Die Erfordernis, Mitarbeiter in Scharen ins Home-Office zu schicken, hat die Digitalisierung bei vielen Fondshäusern ganz oben auf die Tagesordnung gespült. Dies berichtet Maren Schmitz, die bei der Wirtschaftsprüfungsgesellschaft KPMG das Asset-Management-Beratungsgeschäft in Deutschland leitet, im Interview mit FONDS professionell ONLINE. Sie erläutert, welche Wege in die Zukunft sich für die Industrie abzeichnen.


Frau Schmitz, wie ist es um die Digitalisierung der Asset-Management-Branche bestellt?

Maren Schmitz: Im Asset Management laufen derzeit noch 70 bis 80 Prozent der Prozesse Papier- oder Excel-basiert ab. Im Detail läuft das über drei Kategorie-Ebenen ab: auf einer Plattform, in Excelsheets und manuell. In einer optimalen Welt bliebe alles ohne Medienbrüche auf der Plattform. In der Praxis wandern Arbeitsabläufe aber diese drei Ebenen hoch und runter. Das ist nicht nur ineffizient, sondern dadurch gehen Daten und damit wertvolles Wissen verloren.

Beschleunigen die Erfahrungen der Covid-19-Pandemie die Digitalisierung?

Schmitz: Noch im vergangenen Jahr galt in der Branche der Einsatz neuer Technologien als Szenario für in fünf bis zehn Jahren. Jetzt, nach den Erlebnissen der Coronakrise, gilt der Einsatz aber schon in zwei bis fünf Jahren als machbar. Transformationsprojekte rückten auf der Agenda ganz nach oben. Natürlich ist es ein langer Weg. Doch der wird mit einer ganz anderen Kraft und strategischen Relevanz vorangetrieben als noch vor ein paar Jahren. Asset Manager brauchen schnell digitale Lösungen, sonst werden sie von den Corona-Folgen sowie den technologischen Möglichkeiten überrannt.
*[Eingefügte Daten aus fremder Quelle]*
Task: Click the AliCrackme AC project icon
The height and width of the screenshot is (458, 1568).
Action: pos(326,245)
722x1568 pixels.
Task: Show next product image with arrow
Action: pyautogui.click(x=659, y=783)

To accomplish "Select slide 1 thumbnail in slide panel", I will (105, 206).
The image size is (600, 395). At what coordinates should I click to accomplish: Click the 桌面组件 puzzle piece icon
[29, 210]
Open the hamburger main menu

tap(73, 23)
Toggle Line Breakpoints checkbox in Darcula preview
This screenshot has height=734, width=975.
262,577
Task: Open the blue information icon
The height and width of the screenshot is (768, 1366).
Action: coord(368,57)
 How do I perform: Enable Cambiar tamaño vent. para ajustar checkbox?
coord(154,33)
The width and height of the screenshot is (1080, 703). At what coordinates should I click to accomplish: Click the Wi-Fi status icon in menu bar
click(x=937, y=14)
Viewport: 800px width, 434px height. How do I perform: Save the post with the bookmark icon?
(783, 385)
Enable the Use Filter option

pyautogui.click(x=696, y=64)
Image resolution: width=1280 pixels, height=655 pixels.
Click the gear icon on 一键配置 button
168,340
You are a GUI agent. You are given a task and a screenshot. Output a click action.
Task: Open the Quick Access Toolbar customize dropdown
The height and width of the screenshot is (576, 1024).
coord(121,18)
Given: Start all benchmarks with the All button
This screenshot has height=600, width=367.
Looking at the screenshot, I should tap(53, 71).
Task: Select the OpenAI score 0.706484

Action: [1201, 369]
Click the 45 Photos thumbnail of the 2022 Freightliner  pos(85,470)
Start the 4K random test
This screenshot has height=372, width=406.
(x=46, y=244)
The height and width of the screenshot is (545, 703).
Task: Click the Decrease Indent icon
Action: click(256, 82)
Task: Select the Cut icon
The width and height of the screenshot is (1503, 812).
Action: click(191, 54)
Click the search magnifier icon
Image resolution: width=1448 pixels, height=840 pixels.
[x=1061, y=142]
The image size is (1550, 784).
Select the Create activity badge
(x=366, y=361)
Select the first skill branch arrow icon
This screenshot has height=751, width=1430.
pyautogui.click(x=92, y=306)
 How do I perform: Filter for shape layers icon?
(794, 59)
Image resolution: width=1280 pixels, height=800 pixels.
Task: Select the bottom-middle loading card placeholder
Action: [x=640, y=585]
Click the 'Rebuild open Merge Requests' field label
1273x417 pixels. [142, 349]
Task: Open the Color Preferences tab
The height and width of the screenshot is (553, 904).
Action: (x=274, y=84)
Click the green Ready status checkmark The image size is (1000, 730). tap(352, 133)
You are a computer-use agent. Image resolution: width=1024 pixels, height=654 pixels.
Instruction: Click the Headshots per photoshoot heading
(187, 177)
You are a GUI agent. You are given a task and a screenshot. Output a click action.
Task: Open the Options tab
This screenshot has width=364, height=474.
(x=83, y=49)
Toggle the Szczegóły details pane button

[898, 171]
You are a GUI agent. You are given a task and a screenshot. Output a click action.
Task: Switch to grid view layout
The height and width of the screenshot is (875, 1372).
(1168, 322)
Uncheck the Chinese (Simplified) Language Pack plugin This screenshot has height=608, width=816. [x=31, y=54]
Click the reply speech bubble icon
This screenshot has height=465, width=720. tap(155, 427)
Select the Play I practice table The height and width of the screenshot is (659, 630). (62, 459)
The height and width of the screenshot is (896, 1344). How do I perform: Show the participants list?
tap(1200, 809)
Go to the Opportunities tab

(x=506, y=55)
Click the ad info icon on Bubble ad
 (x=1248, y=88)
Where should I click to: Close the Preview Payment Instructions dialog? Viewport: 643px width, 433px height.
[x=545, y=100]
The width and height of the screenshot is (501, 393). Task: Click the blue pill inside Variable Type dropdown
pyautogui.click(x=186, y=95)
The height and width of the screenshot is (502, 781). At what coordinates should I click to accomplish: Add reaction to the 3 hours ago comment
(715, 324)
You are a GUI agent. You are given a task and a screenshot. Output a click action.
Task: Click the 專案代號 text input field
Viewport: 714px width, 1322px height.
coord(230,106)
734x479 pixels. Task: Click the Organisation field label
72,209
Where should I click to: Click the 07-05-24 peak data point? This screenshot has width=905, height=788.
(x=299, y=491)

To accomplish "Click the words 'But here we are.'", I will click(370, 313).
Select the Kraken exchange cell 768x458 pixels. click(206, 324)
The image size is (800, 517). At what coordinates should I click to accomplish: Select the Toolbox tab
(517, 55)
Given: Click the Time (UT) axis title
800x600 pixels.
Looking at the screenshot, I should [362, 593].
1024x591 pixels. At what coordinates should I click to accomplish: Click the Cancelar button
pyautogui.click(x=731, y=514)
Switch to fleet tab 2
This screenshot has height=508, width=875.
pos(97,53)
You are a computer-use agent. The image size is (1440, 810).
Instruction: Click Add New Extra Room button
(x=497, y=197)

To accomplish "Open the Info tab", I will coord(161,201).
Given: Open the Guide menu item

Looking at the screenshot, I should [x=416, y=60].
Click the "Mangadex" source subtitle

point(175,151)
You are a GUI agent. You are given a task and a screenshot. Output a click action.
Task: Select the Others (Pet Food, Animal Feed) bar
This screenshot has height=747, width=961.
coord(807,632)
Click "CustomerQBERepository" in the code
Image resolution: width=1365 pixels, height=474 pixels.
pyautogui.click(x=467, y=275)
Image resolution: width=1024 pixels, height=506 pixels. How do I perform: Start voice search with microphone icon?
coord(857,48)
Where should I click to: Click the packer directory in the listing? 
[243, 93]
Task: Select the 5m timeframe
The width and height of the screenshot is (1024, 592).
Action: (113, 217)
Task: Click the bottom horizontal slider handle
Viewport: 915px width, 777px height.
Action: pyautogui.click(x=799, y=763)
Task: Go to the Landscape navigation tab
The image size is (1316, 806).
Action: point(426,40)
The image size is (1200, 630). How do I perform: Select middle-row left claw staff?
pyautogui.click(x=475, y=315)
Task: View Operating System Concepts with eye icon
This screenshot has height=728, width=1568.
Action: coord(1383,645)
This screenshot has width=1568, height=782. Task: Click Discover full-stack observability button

Big Data, Blockchain und Krypto-Assets oder Cloud: Solche Schlagworte fallen häufiger. Doch was davon ist wirklich schon umsetzbar?

Schmitz: Bei der Digitalisierung sind Themen wie Blockchain und Tokenisierung noch diffus und am weitesten weg. Plattform- und Cloud-Lösungen sind dagegen bereits heute technisch umsetzbar, wenngleich es die wenigsten Anbieter auch tun. Datenanalyse und künstliche Intelligenz wiederum sind schon so weit fortgeschritten, dass sie sich einsetzen ließen.

Ersetzen zunehmend Maschinen den Menschen?

Schmitz: Künstliche Intelligenz, kurz KI, kann Informationen rascher und in größerem Umfang als ein Mensch verarbeiten. Mit Datenanalysen lassen sich Sachverhalte erkennen und Ableitungen treffen. KI kann Portfoliomanager unterstützen. Sie soll diese nicht ersetzen. Es geht vielmehr darum, die Manager schneller mit mehr und besseren Informationen zu versorgen. Das gilt nicht nur im Portfoliomanagement, sondern zieht sich durch viele Elemente der Wertschöpfungskette, etwa den Vertrieb.

Wie sieht ein Fondsanbieter der Zukunft aus?

Schmitz: Das Bild des Asset Managers, der die komplette Produktionsstraße abdeckt, wird verschwinden. Die Anbieter wandeln sich zu Datenmanagern wie die großen Internetplattformen, beispielsweise Amazon. Am Ende wird zwar ein Paket zugestellt, doch im Grunde lebt Amazon vom Datenmanagement. Dazu wird es auch bei Asset Managern kommen. Die Vorreiter in der Branche werden ihre eigene Plattform und ein intelligentes Datenmanagement entwickeln und diese anderen als Dienstleistung verkaufen.

Wird es auch künftig noch Investmentfonds in der uns heute bekannten Form geben?

Schmitz: Asset Manager stehen vor der Aufgabe, ihre Produkte passgenau zu entwickeln. Der Fonds kann sich damit zum Konsumgut entwickeln. Kunden gehen nicht mehr zum Bankberater, der Fonds verkauft. Asset Manager müssen andere Wege entwickeln, etwa neue Kooperationspartner finden. Das ist aber noch weit weg. Der Fonds ist von der Mentalität her hierzulande ein verkauftes, kein gekauftes Produkt. Grundsätzlich wird es den Fonds aber auch künftig geben.